Toch lazen we zondag 19 februari in alle kerken die het oecumenisch leesrooster volgen het slot van Matteüs 5, uit Jezus’ Bergrede, inclusief zijn gebod om je vijanden lief te hebben en niet te haten. Ook als je het woord liefhebben ontdoet van de emotionele lading die het onder ons gekregen heeft, blijft Jezus’ onderwijs toch dat kinderen van zijn Vader ook goed te zorgen hebben voor hun vijanden en voor hen te bidden. Is dat ook harteloos naïef en niet meer dan een pathetisch gebaar?
Ik heb de vingerwijzing maar eens gevolgd die Matteüs 5 zelf geeft: kinderen van je Vader in de hemel – zo worden in vers 9 de vredestichters gelukkig geprezen – ze zullen kinderen van God genoemd worden. Dat levert in ieder geval een diepe waarheid op: zolang je je vijand haat, kom je nooit verder dan een bevroren conflict of een vernietiging van je tegenstander. Pas als je in staat bent om voor je vijand te zorgen, komt de hoge kunst van het vrede sluiten binnen je bereik. Vrede sluit je met medemensen, niet met de baarlijke duivel zelf. Vrede geeft ook de belangen en de angsten van je tegenstander een plaats. Voor vrede moet je met de ogen van je vijand kunnen kijken.

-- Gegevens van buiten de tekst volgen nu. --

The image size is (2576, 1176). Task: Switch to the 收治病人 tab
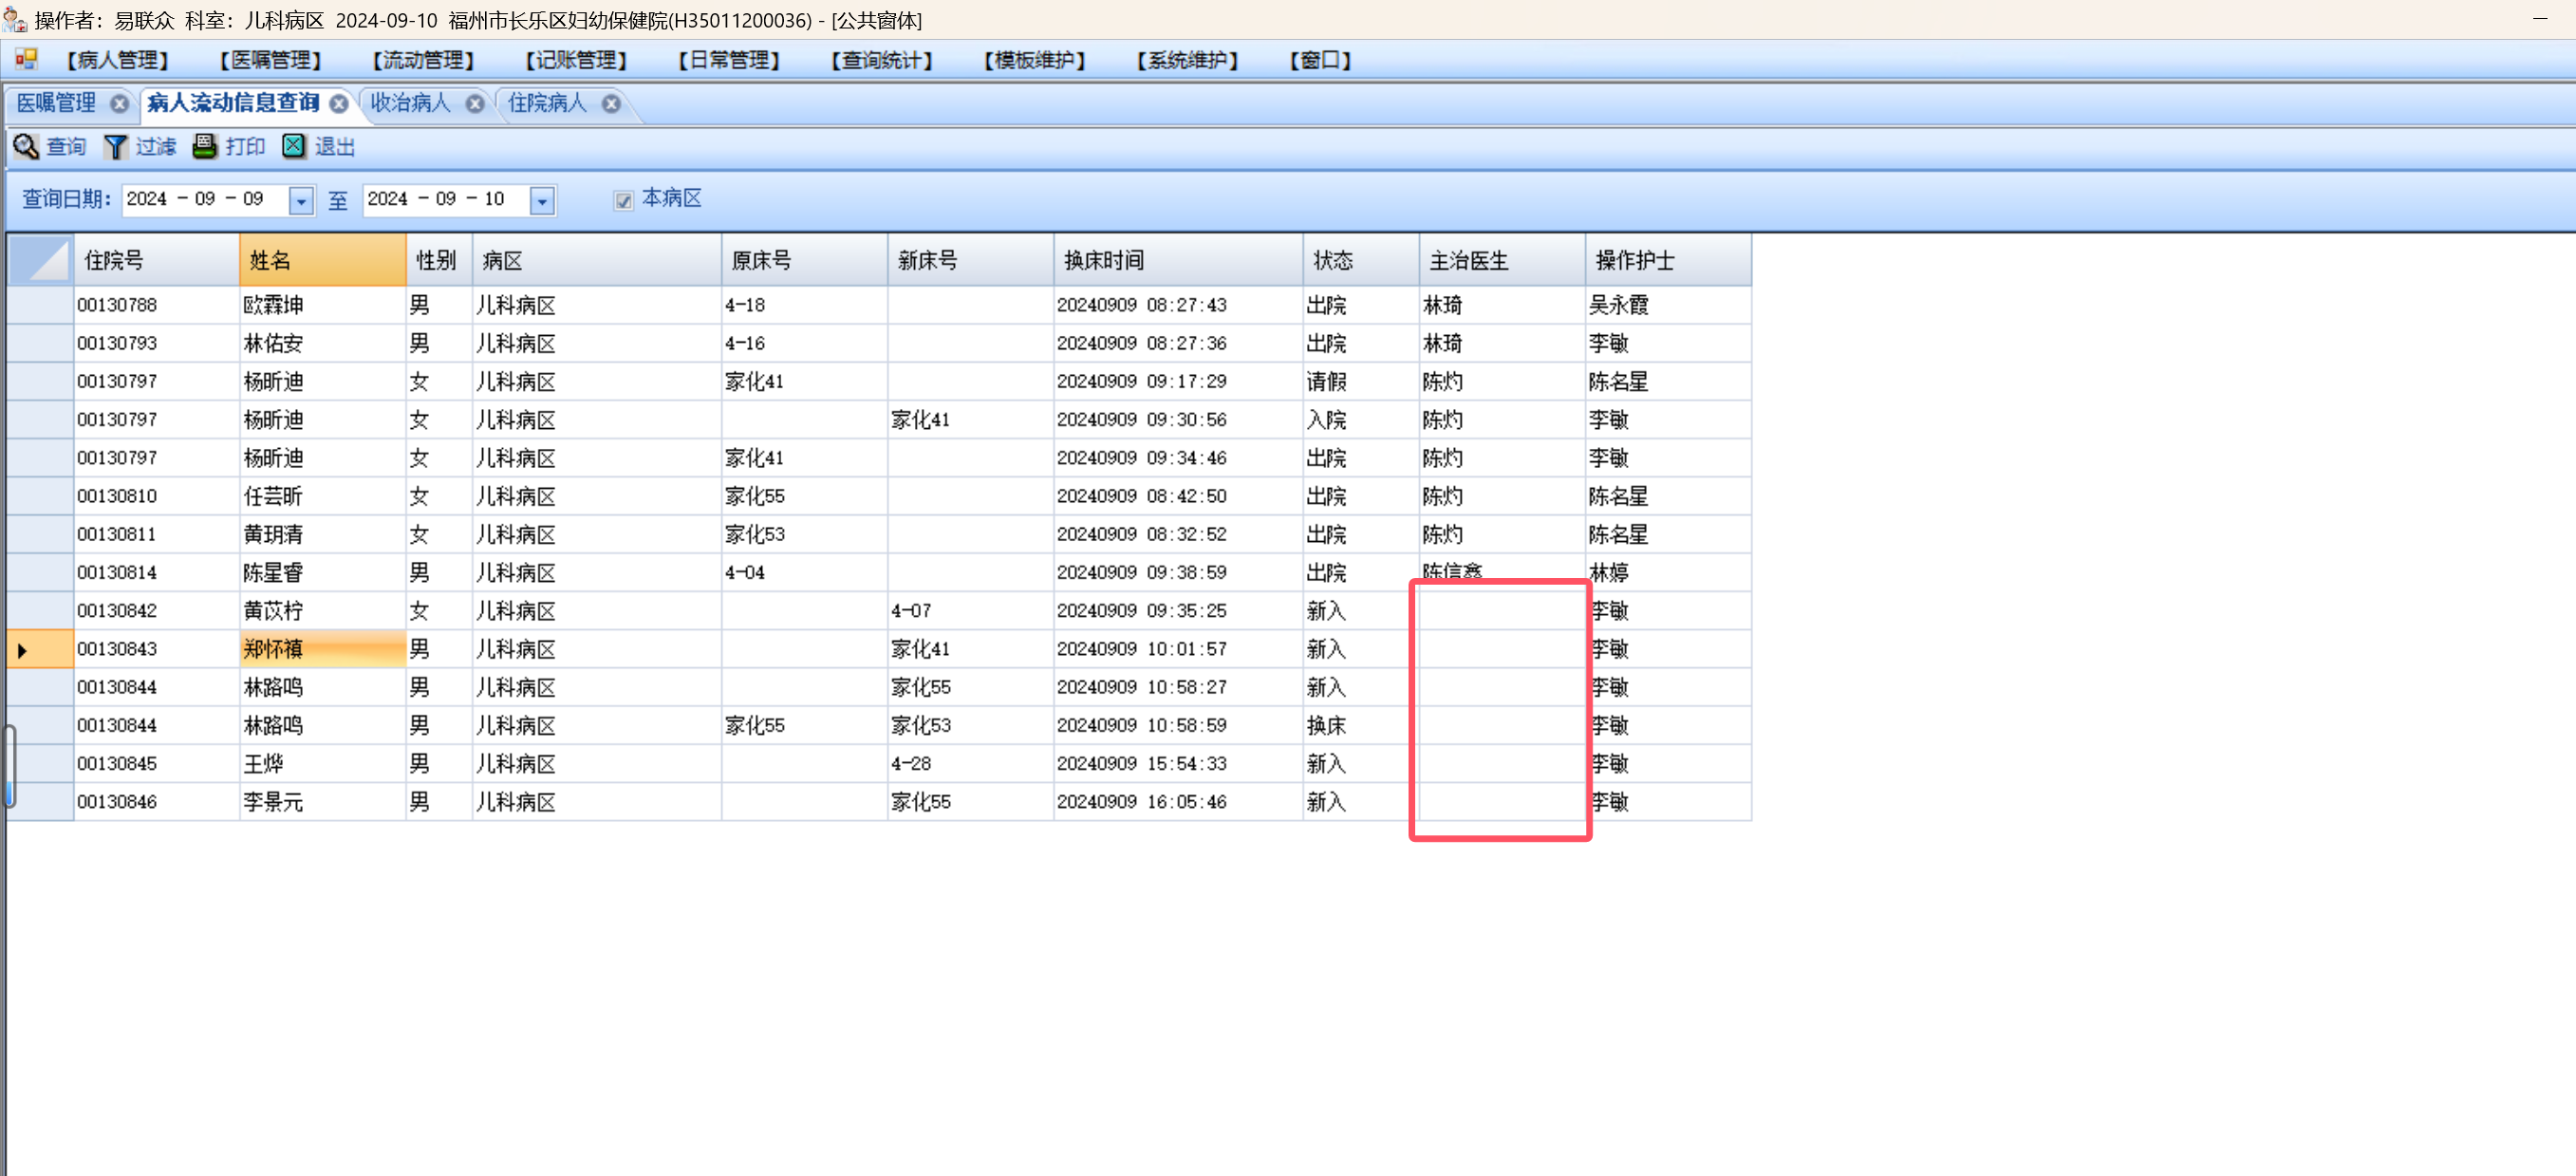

Intussen is het daar in Oekraïne wellicht nog geen tijd voor en moet er gevochten worden. Maar dat kan niet zo blijven, en zal niet zo blijven. Juist in de oorlog is het tijd om ons voor te bereiden op het sluiten van vrede. Daarin lijkt me de wijsheid die van kinderen van God verwacht mag worden: pas als we onze vijanden liefhebben, kunnen we vrede met hen sluiten.